훨씬 더 가깝습니다.하지만 16 대 1은 여전히 나에게 높은 것 같습니다.

글쎄, 확실한 대답은 없지만 지금은 실제 코드를 기본 배열로 남겨 두겠습니다.

내 테스트에서 가장 큰 결함이기 때문에 Laserallan의 답변을 수락합니다.

모두에게 감사드립니다.

해결책

릴리스를 빌드 중인가요, 아니면 디버그 중인가요?

디버그 모드에서 실행하는 경우 템플릿 매직이 제대로 인라인되지 않아 함수 호출에 많은 오버헤드가 발생하므로 부스트 배열이 정말 느려질 수 있습니다.다중 배열이 어떻게 구현되는지 잘 모르겠으므로 완전히 꺼져 있을 수도 있습니다. :)

아마도 저장 순서에도 약간의 차이가 있으므로 이미지를 열별로 저장하고 행별로 쓸 수도 있습니다.이로 인해 캐시 동작이 좋지 않아 작업 속도가 느려질 수 있습니다.

X와 Y 루프의 순서를 바꿔보고 어떤 결과가 나오는지 확인하세요.여기에 스토리지 주문에 대한 몇 가지 정보가 있습니다.http://www.boost.org/doc/libs/1_37_0/libs/multi_array/doc/user.html

편집하다:이미지 처리를 위해 2차원 배열을 사용하는 것 같으므로 Boosts 이미지 처리 라이브러리를 확인해 보는 것이 좋습니다. 길.

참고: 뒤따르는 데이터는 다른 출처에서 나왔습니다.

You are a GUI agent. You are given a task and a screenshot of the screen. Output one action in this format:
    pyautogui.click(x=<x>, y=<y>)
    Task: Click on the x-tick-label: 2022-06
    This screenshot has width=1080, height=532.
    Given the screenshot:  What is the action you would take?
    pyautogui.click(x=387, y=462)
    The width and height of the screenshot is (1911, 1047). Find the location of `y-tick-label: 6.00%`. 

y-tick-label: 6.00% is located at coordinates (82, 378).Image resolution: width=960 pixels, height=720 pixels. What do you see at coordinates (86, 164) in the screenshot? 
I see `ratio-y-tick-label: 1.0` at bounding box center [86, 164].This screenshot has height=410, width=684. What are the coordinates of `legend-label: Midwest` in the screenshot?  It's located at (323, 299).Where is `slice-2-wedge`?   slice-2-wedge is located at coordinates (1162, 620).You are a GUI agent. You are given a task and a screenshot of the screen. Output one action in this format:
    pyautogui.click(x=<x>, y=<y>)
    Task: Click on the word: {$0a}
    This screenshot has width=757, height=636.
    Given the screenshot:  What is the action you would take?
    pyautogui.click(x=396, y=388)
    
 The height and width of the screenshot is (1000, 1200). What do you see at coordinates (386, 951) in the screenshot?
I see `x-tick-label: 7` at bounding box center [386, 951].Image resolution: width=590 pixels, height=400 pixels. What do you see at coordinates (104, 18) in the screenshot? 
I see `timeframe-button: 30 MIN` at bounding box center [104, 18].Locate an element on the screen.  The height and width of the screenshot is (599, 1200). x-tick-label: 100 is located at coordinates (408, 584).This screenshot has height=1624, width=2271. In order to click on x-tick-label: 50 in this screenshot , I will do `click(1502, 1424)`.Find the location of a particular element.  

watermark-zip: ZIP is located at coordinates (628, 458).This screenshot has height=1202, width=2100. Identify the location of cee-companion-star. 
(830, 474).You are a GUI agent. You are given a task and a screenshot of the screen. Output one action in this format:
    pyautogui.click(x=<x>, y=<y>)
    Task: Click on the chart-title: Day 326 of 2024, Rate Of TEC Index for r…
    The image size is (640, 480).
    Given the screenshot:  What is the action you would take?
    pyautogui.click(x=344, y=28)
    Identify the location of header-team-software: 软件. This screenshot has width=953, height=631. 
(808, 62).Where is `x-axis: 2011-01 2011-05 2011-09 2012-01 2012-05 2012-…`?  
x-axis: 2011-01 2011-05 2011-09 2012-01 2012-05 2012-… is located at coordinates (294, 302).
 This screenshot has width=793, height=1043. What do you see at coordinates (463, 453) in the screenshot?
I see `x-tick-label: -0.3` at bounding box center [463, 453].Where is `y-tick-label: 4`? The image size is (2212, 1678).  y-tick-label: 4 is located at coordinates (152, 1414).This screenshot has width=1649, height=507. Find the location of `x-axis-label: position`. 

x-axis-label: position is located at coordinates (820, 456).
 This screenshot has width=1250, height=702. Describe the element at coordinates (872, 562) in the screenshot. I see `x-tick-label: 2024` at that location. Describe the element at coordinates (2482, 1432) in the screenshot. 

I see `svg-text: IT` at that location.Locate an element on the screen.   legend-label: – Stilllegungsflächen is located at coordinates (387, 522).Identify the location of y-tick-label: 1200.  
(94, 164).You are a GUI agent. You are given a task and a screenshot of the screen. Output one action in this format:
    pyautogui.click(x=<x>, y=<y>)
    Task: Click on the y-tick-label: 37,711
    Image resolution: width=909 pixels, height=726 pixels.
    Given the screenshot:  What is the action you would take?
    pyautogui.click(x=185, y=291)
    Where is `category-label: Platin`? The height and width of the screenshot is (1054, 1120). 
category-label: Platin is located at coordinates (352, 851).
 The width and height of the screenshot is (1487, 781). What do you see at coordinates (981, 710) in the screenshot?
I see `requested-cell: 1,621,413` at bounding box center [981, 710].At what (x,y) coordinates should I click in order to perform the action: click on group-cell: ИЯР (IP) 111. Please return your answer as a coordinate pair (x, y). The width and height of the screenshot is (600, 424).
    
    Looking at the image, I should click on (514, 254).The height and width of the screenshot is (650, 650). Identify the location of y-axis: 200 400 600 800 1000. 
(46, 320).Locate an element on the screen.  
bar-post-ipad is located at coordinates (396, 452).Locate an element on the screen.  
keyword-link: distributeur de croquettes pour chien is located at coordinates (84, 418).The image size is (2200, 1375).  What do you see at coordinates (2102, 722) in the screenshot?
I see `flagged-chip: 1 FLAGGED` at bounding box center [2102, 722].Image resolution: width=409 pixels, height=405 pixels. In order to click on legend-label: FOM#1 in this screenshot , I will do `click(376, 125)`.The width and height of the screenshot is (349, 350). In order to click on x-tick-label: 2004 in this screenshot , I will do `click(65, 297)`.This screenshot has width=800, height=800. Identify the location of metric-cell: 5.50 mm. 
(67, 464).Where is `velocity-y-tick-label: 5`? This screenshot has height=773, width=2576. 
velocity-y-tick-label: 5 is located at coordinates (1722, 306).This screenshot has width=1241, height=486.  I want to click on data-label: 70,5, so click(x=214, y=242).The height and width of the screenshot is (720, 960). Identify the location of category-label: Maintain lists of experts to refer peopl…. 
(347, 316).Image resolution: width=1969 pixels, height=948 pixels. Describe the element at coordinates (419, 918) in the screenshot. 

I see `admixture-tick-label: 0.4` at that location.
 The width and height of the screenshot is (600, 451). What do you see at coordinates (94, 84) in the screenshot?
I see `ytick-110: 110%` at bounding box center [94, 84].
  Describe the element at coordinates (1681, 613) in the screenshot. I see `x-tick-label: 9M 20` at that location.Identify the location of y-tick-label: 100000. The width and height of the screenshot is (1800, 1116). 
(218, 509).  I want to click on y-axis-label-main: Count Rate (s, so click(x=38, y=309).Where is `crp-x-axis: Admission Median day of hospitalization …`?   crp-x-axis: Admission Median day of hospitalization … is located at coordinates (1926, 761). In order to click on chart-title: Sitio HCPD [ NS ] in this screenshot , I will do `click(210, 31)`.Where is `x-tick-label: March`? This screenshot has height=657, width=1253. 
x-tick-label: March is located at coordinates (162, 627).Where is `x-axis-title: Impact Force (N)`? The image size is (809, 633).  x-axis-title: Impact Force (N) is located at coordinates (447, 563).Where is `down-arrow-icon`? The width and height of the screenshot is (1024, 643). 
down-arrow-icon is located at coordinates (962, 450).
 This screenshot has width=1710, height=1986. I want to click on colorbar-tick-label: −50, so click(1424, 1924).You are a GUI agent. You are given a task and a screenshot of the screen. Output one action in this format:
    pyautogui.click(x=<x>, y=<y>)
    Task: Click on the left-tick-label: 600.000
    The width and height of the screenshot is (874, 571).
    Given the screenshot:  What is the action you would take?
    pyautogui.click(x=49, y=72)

귀하의 상황에 완벽하게 작동하는 오버헤드가 적은 배열이 있을 수 있습니다.

다른 팁

내 컴퓨터에서

g++ -O3 -march=native -mtune=native --fast-math -DNDEBUG test.cpp -o test && ./test

나는 얻다

[Boost] Elapsed time:  0.020 seconds
[Native]Elapsed time:  0.020 seconds

그러나 변화하는 const int ITERATIONS 에게 5000 나는 얻다

[Boost] Elapsed time:  0.240 seconds
[Native]Elapsed time:  0.180 seconds

그럼 ITERATIONS 돌아가다 500 하지만 X_SIZE 그리고 Y_SIZE 로 설정 400 훨씬 더 중요한 차이를 얻습니다

[Boost] Elapsed time:  0.460 seconds
[Native]Elapsed time:  0.070 seconds

마지막으로 내부 루프를 반전시킵니다. [Boost] 케이스는 그렇게 생겼어

    for (int x = 0; x < X_SIZE; ++x)
    {
        for (int y = 0; y < Y_SIZE; ++y)
        {

그리고 유지 ITERATIONS, X_SIZE 그리고 Y_SIZE 에게 500, 400 그리고 400 나는 얻다

[Boost] Elapsed time:  0.060 seconds
[Native]Elapsed time:  0.080 seconds

내부 루프를 반전시키면 [Native] 경우(그래서 해당 경우의 순서가 잘못되었습니다), 당연히,

[Boost] Elapsed time:  0.070 seconds
[Native]Elapsed time:  0.450 seconds

나는 사용하고있다 gcc (Ubuntu/Linaro 4.4.4-14ubuntu5) 4.4.5 우분투 10.10에서

결론적으로:

와 함께 적절한 최적화 Boost::multi_array가 예상대로 작동합니다.
데이터에 액세스하는 순서 중요하다

테스트에 결함이 있습니다.

DEBUG 빌드에서 Boost::MultiArray에는 꼭 필요한 최적화 패스가 부족합니다.(네이티브 배열보다 훨씬 더 많습니다)
RELEASE 빌드에서 컴파일러는 완전히 제거할 수 있는 코드를 찾고 대부분의 코드가 해당 카테고리에 있습니다.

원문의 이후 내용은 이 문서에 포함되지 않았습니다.